Saturday, March 05, 2011

Income Disparity: A Disease or Just a Symptom?

My husband used to be a French socialist. It only took him about five years in America and three years of running his own business to see the light, but every now and again something will cause an angry populist sentiment to spring forth from his gut. And sometimes I do empathize with him.

Robespierre
[Thanks to Wikipedia for the image of Robespierre, who was besieged by such sentiments.]

Just this morning, we picked up the Saturday Financial Times from our doorstep and out fell the "How To Spend It" section. Once a month even I, the faithful daughter of a capitalist Constitutionalist, cringe with shame to see the opulence displayed in these pages: ads for Rolex, Chopard, Graff, Boodles, and other names only the wealthy (or the curious like me) would recognize; multiple pages of dour-lipped, smokey-crayon-eyed mannequins slinging million-dollar accoutrements about their gaunt frames; grand estates and haute-design resorts the likes of which one never sees in real life because they're hidden beyond impenetrable walls, inaccessible distances, or elevators that require a key.

How can the best newspaper in England continue to push this boom-time candy, at the same time as the impoverished masses of the Middle East are risking their lives with rusty AK-47s and RPG-7s for a tiny crumb of the democratic pie?

The answer is obvious, of course. The head honchos at Financial Times Limited are simply responding to market demand. So are the editors of the Wall Street Journal, who pointed out just yesterday that real estate prices in Aspen, Colorado, are climbing off the charts. The rich are still as rich as ever.

When I spoke of the irony to my husband this morning over the breakfast table, his lip curled in disgust and his gut fired up an instinctive retort about the injustice of it. During his worker days in France back in the 1970s, French union leaders had him and others burning tires in front of the CEO's brand new Mercedes to express their demands for higher salaries.

Readers may recall that the '70s were extremely inflationary, and they also may note that much of the world today is in the grips of a terrible food price squeeze. As I peruse the Patek Philippe page I think to myself that obviously something is wrong.

My heart absolutely gets why uninformed citizens jump to the conclusion that all rich people are thieves ripe to be taxed. But my mind struggles, wary of this negative emotion. There must be a way to explain that the solution to income disparity is not a show of force between classes, at least not in democratic Western societies with a well-entrenched rule of law. If we let violence rise, we are just dooming ourselves to be divided and conquered. We must first analyze the cause.

I reason this way:

Why does Wall Street management, for example, pay out such high salaries and benefits, while some fifteen percent of the U.S. employable population can't find a job? Answer: imbalanced employment markets. Skilled-employee opportunities exist in the financial sector, and not enough job applicants have the necessary training and talent. In order to find competent people, companies must pay outrageous sums. (As my husband noted, the current chief economist of the Abu Dhabi sovereign investment fund is a former big wig of General Motors. Just imagine his compensation package.)

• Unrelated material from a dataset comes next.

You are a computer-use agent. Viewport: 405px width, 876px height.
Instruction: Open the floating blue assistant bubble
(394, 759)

On the other side of town, there are fifty to a hundred unskilled or semi-unskilled workers for every position that comes up. Given the excess of supply over demand for labor, wages stagnate, even in the face of record profits and a rising cost of living.

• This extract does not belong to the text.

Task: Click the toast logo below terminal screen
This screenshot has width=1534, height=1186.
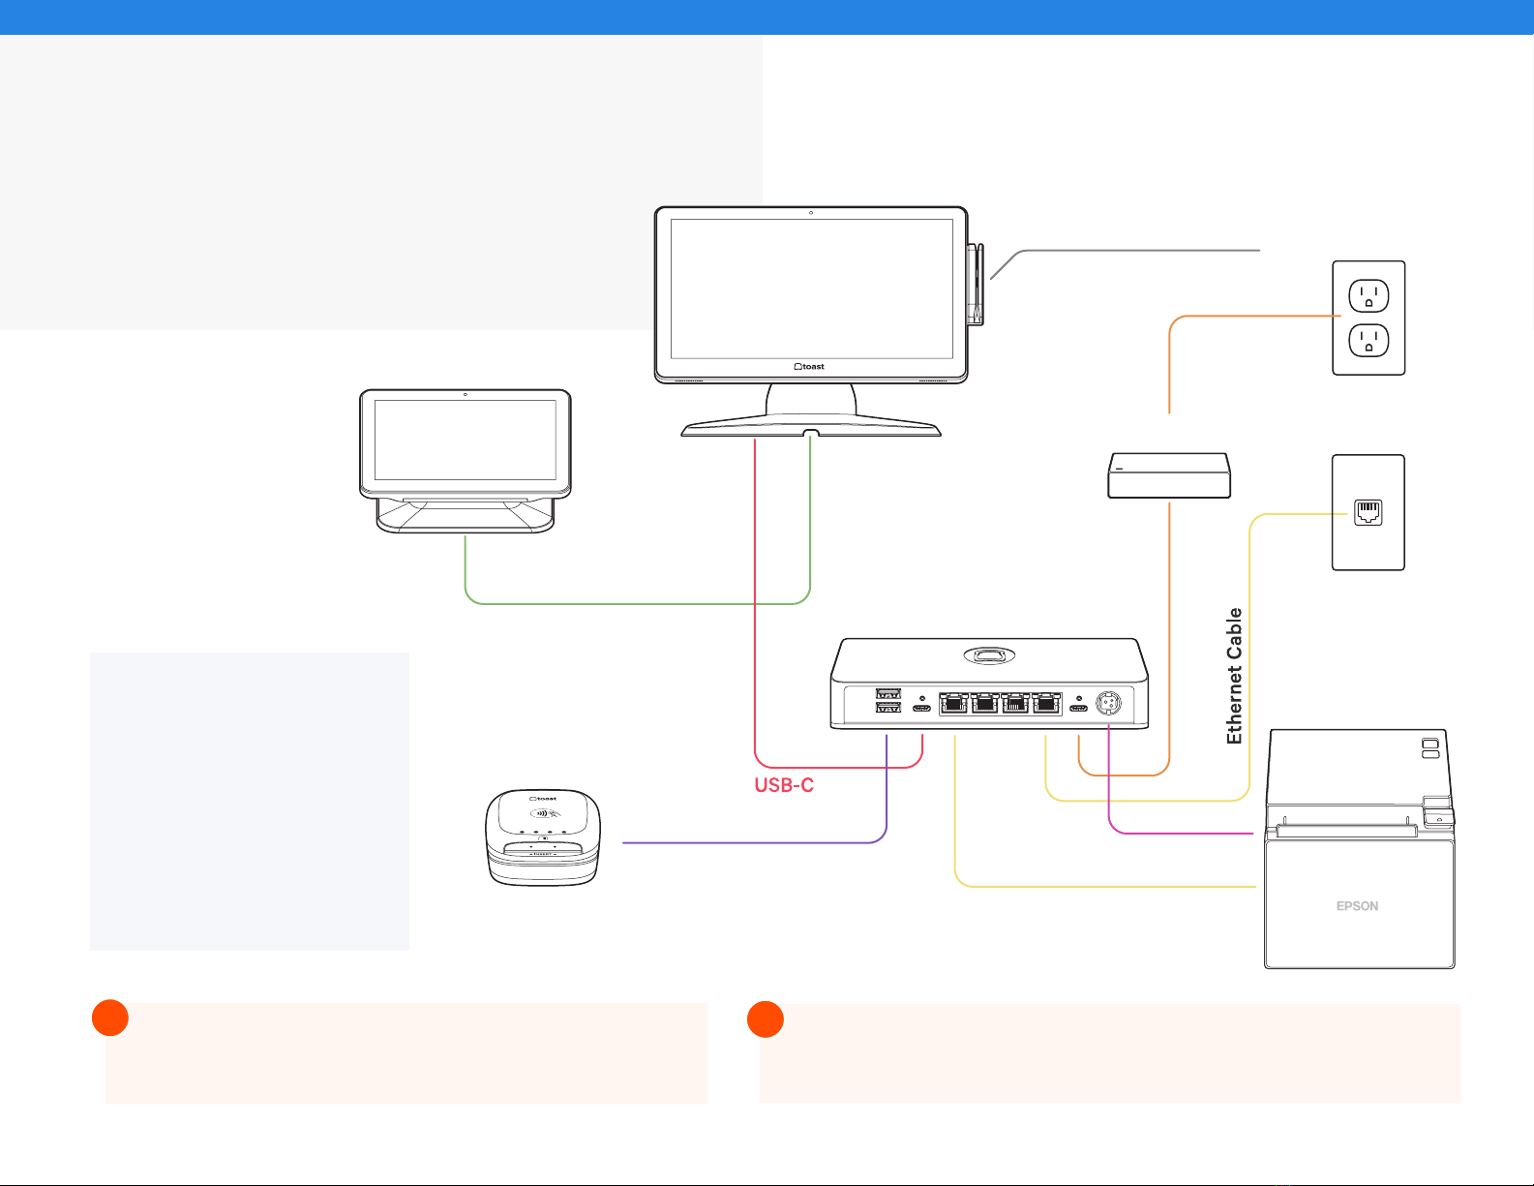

This disequilibrium can go on for years, creating a disparity between the two factions: the well compensated and the strugglers. And the gap can become huge before anyone really notices, especially in high times when equity is rising and unwise homeowners are building up debt by pulling credit out of their over-assessed abode.

So what causes employment markets to display this kind of imbalance? I hypothesize there are a number of reasons, among which two are flagrant. First: Regime Uncertainty. This phrase is Robert Higgs's term for our malaise regarding the country's political future. Industry leaders must make decisions regarding thousands, millions, and even sometimes billions of dollars of investment in capital expenditures, and Regime Uncertainty makes them cautious.

Before spending a penny and creating one job, CEOs must ask themselves, Which party will be in control in 2012? What will the multitude of alphabet agencies on federal and state levels do to regulate our industry? What will our tax situation be over the next year, over the next decade? Is there a country out there than can give me a better deal?

Second: Monetary Uncertainty. They're asking, How cheap or expensive will credit be in the future? How much long-term debt can our company afford? What will happen to prices? What will the dollar be worth next year, next month? Will the dollar maintain its reserve-currency status? Would we do well to invest in euros, or yuan, or gold? Maybe our best bet is to bide time with short-term speculations on Wall Street?

'Nuff said. You know what they have decided to do.

So let's not fight the symptoms. We'll just tear each other apart, and maybe destroy the country in the process. We must fight the cause of the illness. Let's give industry something they can bet on, i.e. a sound political climate and a more stable, more robust monetary policy. (See other posts for suggestions.)

Only then can American industry put us all back to work, on the path to a better standard of living and more equitable income distribution.